Mr Carney said he would indicate by the end of the year whether he would seek an extension of his existing five-year term as governor - which he insisted upon when he took up the post in 2013 - to the full eight years he was originally offered.
"In fairness I would need to make a determination by the end of the year if I were to request to stay further," he said.
Mr Carney defended the Bank of England's position in relation to the City watchdog's recent decision to scrap a review into Britain's banking culture.
The Financial Times reported earlier this month that Megan Butler, an official at the central bank, had been a part of the plans to drop the inquiry.
But when asked if there were any emails or correspondence linking the Bank of England to the quashed review, Mr Carney said: "The short answer is no. In terms of the decision to drop the culture review, that was entirely the decision of the FCA's senior management.
"Myself, Andrew Bailey and other governors found out about it when it entered the public domain and not when the decision was made."
The hearing came as the FCA announced that Andrew Bailey, d eputy governor of the Bank of England, had been appointed as the watchdog's new chief executive.
Mr Carney also told MPs that the record fall in oil prices - which have collapsed by more than 70% since their peak of around 115 dollars a barrel in the summer of 2014 - was already benefiting consumers.
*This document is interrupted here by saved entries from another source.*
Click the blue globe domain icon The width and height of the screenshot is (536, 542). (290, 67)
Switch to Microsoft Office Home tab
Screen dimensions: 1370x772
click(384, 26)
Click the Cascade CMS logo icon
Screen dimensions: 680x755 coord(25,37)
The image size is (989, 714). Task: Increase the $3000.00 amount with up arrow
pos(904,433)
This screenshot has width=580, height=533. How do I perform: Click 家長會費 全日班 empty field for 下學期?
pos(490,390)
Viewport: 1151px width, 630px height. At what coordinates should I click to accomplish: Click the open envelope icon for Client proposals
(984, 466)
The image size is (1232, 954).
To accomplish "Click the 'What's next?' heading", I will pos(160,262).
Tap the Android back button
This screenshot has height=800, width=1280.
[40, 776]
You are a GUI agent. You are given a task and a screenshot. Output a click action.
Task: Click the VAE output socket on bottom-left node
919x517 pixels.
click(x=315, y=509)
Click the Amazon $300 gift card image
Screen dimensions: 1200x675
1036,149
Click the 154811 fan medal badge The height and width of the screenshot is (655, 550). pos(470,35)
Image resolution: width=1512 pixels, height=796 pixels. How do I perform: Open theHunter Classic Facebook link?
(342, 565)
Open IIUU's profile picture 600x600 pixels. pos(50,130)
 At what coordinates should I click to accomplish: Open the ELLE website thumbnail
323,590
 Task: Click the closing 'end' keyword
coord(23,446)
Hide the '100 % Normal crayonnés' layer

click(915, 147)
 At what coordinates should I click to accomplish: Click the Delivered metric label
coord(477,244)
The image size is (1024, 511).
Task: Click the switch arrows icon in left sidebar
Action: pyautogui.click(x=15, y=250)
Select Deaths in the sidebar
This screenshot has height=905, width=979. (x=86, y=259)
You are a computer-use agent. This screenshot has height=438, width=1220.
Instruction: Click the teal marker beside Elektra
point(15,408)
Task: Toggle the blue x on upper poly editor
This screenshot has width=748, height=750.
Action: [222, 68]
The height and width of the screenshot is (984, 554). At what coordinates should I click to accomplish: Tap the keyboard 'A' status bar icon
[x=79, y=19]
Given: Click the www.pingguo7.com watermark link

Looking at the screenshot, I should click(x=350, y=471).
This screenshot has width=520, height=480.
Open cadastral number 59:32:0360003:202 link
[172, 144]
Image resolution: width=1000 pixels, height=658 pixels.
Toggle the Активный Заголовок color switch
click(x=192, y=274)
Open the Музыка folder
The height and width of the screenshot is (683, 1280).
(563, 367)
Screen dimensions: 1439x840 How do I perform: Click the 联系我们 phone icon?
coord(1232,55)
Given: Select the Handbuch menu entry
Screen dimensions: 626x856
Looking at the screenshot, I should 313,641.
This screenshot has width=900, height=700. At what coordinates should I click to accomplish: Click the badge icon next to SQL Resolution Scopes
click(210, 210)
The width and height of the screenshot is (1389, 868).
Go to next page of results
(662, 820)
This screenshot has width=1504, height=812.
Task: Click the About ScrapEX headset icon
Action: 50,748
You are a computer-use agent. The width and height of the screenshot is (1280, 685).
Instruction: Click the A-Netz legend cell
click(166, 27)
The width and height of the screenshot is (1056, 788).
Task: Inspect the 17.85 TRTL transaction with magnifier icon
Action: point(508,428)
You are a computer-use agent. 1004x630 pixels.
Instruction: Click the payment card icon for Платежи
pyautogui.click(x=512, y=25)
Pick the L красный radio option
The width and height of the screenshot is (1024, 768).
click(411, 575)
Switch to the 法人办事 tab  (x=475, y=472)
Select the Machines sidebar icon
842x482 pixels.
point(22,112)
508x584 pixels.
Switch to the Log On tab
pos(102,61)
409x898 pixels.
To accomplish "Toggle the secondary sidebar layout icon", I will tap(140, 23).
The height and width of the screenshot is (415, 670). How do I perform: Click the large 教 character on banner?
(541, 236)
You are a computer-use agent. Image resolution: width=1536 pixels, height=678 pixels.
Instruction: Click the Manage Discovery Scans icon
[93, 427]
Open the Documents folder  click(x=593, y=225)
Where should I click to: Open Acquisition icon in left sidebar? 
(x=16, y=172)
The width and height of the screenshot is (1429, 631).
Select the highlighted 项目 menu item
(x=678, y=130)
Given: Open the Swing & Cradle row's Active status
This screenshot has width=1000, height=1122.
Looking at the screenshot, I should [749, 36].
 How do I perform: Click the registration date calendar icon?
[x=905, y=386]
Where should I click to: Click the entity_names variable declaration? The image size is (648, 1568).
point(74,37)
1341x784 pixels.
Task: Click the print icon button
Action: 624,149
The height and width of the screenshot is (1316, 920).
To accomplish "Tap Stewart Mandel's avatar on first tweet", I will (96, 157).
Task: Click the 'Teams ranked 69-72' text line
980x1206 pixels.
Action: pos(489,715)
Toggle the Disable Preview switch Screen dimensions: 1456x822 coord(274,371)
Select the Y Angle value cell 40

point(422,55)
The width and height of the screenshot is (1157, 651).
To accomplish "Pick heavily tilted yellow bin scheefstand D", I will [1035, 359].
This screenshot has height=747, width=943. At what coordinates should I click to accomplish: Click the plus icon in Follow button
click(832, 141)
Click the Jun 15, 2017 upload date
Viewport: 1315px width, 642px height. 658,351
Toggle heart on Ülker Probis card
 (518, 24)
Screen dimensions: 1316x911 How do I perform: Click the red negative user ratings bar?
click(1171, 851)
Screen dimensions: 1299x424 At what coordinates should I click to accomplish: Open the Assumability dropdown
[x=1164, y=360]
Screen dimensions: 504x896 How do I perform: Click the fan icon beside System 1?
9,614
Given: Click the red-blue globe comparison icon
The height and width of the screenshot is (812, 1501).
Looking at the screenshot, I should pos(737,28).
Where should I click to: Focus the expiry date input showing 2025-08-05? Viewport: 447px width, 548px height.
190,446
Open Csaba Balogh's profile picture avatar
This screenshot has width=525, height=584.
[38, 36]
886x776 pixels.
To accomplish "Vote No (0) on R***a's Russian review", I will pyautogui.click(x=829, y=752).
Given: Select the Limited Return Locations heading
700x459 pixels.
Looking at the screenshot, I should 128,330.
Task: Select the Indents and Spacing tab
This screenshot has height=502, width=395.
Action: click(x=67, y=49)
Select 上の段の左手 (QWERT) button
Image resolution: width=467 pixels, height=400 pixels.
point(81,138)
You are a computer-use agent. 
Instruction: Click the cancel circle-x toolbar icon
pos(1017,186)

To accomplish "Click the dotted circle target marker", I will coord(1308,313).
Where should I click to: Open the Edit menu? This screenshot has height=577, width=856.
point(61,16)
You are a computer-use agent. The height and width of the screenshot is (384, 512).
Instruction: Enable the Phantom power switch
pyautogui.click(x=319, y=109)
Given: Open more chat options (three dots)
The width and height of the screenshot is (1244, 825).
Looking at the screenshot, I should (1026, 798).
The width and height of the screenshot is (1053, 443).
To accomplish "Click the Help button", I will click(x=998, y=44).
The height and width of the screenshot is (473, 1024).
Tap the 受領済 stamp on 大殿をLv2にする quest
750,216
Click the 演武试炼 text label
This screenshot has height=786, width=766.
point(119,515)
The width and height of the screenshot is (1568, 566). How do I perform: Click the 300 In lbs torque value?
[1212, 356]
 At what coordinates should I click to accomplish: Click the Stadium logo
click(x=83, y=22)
He added: "We've already seen some of the consumer payback for example in the United States in auto sales. It is a net positive for the global economy in my view."
Following the hearing, committee chairman Andrew Tyrie called for "clarity" from the Governor over how long he expected to remain in post.
Mr Tyrie said: "When Dr Carney was appointed in November 2012, he told the Committee that he would serve for five years, rather than the statutory eight-year term laid down by Parliament. In explaining his determination to limit his term to five years, he argued that there was 'value in clarity' about the period for which he would serve.
"Dr Carney has told us that he is reconsidering his previously expressed determination to serve for only five years.
"He is right about clarity. The sooner he lets Parliament, the markets and the public know, the better."